▼▼▼
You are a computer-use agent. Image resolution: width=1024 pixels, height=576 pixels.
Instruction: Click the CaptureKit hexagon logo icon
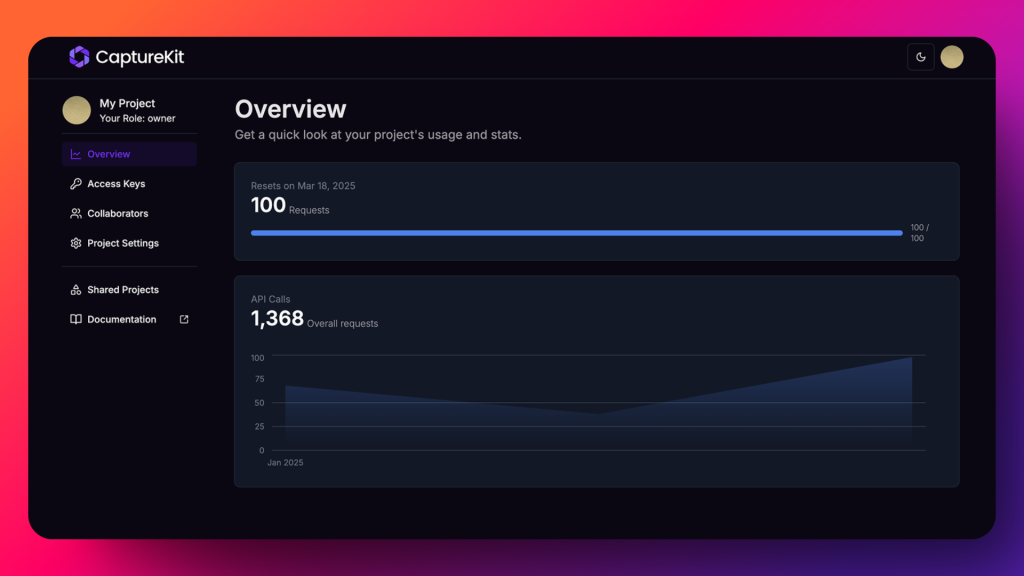pos(79,57)
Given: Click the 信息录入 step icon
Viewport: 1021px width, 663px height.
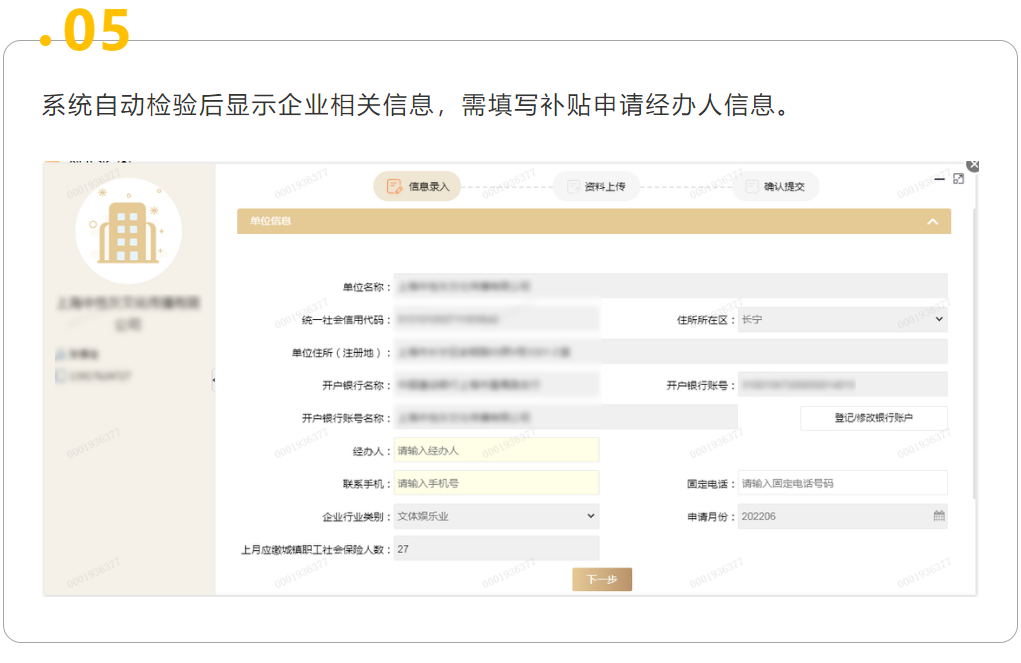Looking at the screenshot, I should 394,186.
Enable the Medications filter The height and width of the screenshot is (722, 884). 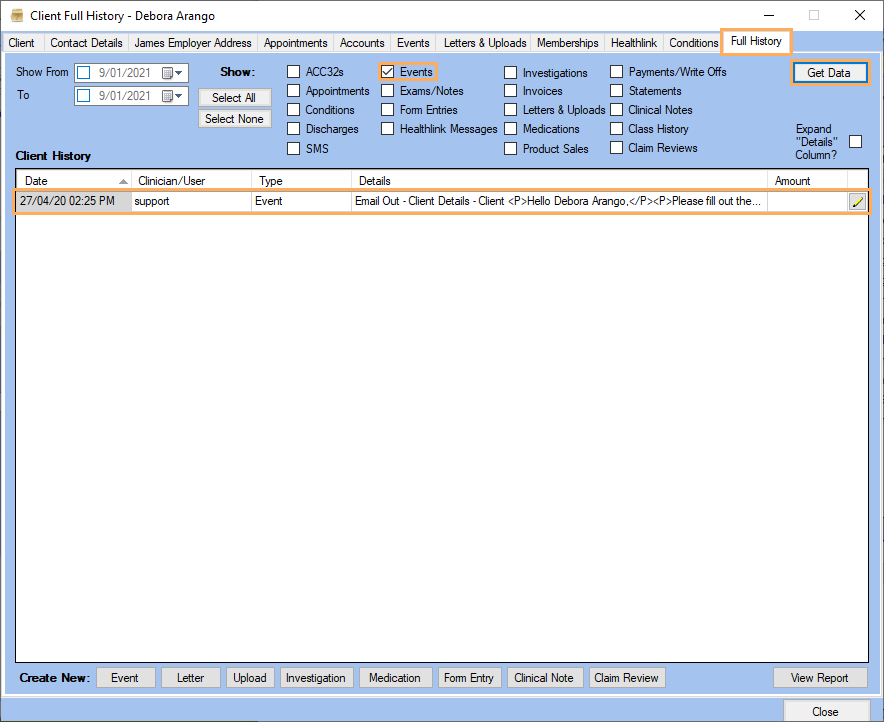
▲▲▲
• [TASK DIRECTIONS] Leaving out the pictures, repeat all the entries exactly as they stand.

• [TASK RESULT]
You are a computer-use agent. Image resolution: width=1024 pixels, height=576 pixels.
Instruction: Click the CaptureKit hexagon logo icon
pos(79,57)
Given: Click the 信息录入 step icon
Viewport: 1021px width, 663px height.
Looking at the screenshot, I should 394,186.
Enable the Medications filter The height and width of the screenshot is (722, 884). 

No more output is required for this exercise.